Background: Impaired vasodilatation capacity in patients with angina pectoris and a normal coronary arteriogram (syndrome X [SX]) has been reported. Most studies report on the response in epicardial vessels. This does not necessarily reflect compromised myocardial microcirculation. Lack of the NO precursor L-arginine has been suggested as a possible cause.

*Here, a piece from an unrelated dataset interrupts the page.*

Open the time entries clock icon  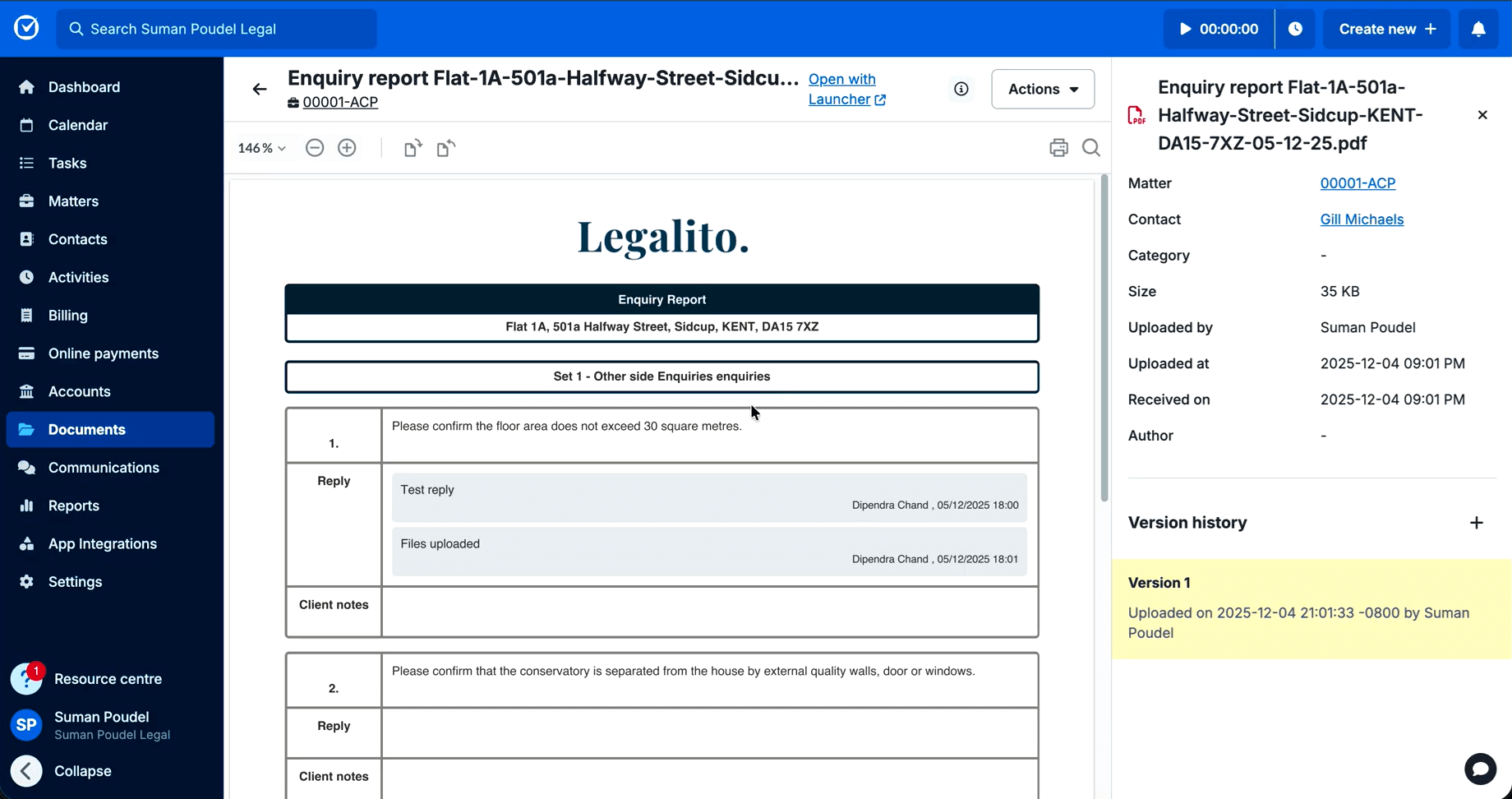(1295, 29)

Methods and results: Myocardial blood flow (MBF) was measured, using PET, at rest (MBF-rest) and during intravenous dipyridamole (MBF-DIP) in 25 women (mean age 53+/-7 years) with SX. Thirty healthy volunteers served as controls. One group (A) consisted of 15 age-matched female volunteers (54+/-10 years). The other control group consisted of 15 young healthy women (B; 24+/-5 years). In 12 SX patients, MBF-rest and MBF during cold pressor testing were also measured after infusion of L-arginine (6.7 g/min for 45 minutes). The increase in MBF after cold pressor testing was similar in the SX group compared with controls. L-arginine did not affect MBF-rest (0.83+/-0.14 versus 0.89+/-0.13 mL. g-1. min-1) or MBF after cold pressor test (0.95+/-0.10 versus 1. 03+/-0.17 mL. g-1min-1). In contrast, the hyperemic response to DIP was blunted compared with the group A controls (1.68+/-0.49 versus 2. 34+/-0.45 mL. g-1. min-1, P<0.05); this resulted in a significant reduction of the coronary flow reserve in SX patients relative to controls (2.03+/-0.53 versus 2.96+/-0.63 mL. g-1. min-1, P<0.01).

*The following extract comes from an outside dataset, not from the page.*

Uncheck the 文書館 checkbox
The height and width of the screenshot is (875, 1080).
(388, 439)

Conclusions: In patients with SX, the microcirculatory response to cold, reflecting the endothelium function, is normal and unaltered by intravenous L-arginine. This suggests preserved microcirculatory endothelial function. However, a markedly attenuated hyperemic flow and flow reserve after DIP suggest a dysfunction of the adenosine-mediated endothelium-independent vasodilatation at the microcirculatory level in these patients.